**Extrait cité:**
▼

La tentative de l'IFLA est le seul exemple porté à notre connaissance d'une mise au premier plan de l'éducation à l'information. Du côté de l'Union européenne, le choix de la filiation à la littératie médiatique a également été opéré. C'est en se référant à la Déclaration de Grünewald et à l'Agenda de Paris, positions adoptées par l'UNESCO, que le Parlement européen marque, en décembre 2008, son engagement au concept d'EMI. S'il prend quelque distance avec l'appellation, en lui préférant celle de « compétence médiatique dans un monde numérique », en cohérence avec son projet de « compétences clés pour l'éducation et la formation tout au long de la vie », il reprend toutefois le contenu du concept en insistant particulièrement sur la dimension médiatique8.

Les débats préparatoires à la rédaction de la Loi d'orientation de juillet 2013 permettent de mieux situer la genèse de l' « introduction d'une éducation aux médias et à l'information dans les collèges »9. La réflexion s'est appuyée sur différents textes et rapports, et notamment celui présenté par Catherine Becchetti-Bizot et Alain Brunet en 200710, pour asseoir la nécessité de l'inscription, dans le texte même de la Loi, de l'éducation aux médias, laquelle apparaissait jusque là seulement au travers du Socle commun de 2006. Les références faites à la Déclaration de Grünewald (1982) et à l'Agenda de Paris (2007), puis à la recommandation de la Commission européenne (2009) montrent bien que seul le champ de l'éducation aux médias est pris en compte, ne s'ouvrant progressivement qu'à la faveur du contexte numérique saturant la société. La proposition originale faite par le gouvernement était d'inclure « une éducation aux médias numériques » à l'initiation technologique. Jugée trop réductrice en ce qu'elle ramenait l'éducation aux médias aux seuls médias numériques et à une partie de l'initiation technologique, cette proposition a évolué vers une « éducation aux médias et à l'information » transversale, indépendante et obligatoire, ainsi qu'élargie à l'ensemble des médias et sources d'information. L'expression est reprise du Programme de formation des enseignants de l'UNESCO (2011).

▲

**Consigne:** Pouvez-vous recopier sans rien changer le passage de l'extrait sur l'éducation aux médias qui commence à « La tentative de » et se termine à « la dimension médiatique8. » ? Les données n'interviennent pas dans cet exercice.

**Données:**

▼

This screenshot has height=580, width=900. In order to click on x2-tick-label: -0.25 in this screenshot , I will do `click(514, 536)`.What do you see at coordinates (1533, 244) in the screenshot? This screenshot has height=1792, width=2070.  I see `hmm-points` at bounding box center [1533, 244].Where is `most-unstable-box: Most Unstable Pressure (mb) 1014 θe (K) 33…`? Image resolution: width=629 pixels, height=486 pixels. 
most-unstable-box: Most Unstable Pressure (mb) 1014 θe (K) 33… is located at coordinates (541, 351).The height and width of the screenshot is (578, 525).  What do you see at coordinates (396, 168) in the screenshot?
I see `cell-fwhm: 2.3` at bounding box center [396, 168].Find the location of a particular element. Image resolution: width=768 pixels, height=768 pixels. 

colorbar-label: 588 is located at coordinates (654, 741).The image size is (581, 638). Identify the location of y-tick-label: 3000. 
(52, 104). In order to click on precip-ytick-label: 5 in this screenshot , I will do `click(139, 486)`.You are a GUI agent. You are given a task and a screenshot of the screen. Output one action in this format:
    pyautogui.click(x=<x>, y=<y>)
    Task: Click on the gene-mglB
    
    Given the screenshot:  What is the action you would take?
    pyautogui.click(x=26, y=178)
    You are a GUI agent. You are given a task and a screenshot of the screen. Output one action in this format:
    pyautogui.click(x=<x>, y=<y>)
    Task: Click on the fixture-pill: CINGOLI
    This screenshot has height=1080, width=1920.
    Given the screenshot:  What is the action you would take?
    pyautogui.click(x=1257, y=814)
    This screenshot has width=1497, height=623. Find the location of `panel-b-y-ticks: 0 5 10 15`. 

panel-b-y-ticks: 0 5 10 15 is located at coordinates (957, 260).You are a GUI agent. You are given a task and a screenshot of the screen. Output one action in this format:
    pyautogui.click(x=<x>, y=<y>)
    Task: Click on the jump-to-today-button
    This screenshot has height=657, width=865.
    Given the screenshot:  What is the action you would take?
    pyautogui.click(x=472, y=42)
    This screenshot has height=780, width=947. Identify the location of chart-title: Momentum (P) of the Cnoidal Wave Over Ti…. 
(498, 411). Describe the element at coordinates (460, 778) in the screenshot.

▲

**Réponse attendue:**
La tentative de l'IFLA est le seul exemple porté à notre connaissance d'une mise au premier plan de l'éducation à l'information. Du côté de l'Union européenne, le choix de la filiation à la littératie médiatique a également été opéré. C'est en se référant à la Déclaration de Grünewald et à l'Agenda de Paris, positions adoptées par l'UNESCO, que le Parlement européen marque, en décembre 2008, son engagement au concept d'EMI. S'il prend quelque distance avec l'appellation, en lui préférant celle de « compétence médiatique dans un monde numérique », en cohérence avec son projet de « compétences clés pour l'éducation et la formation tout au long de la vie », il reprend toutefois le contenu du concept en insistant particulièrement sur la dimension médiatique8.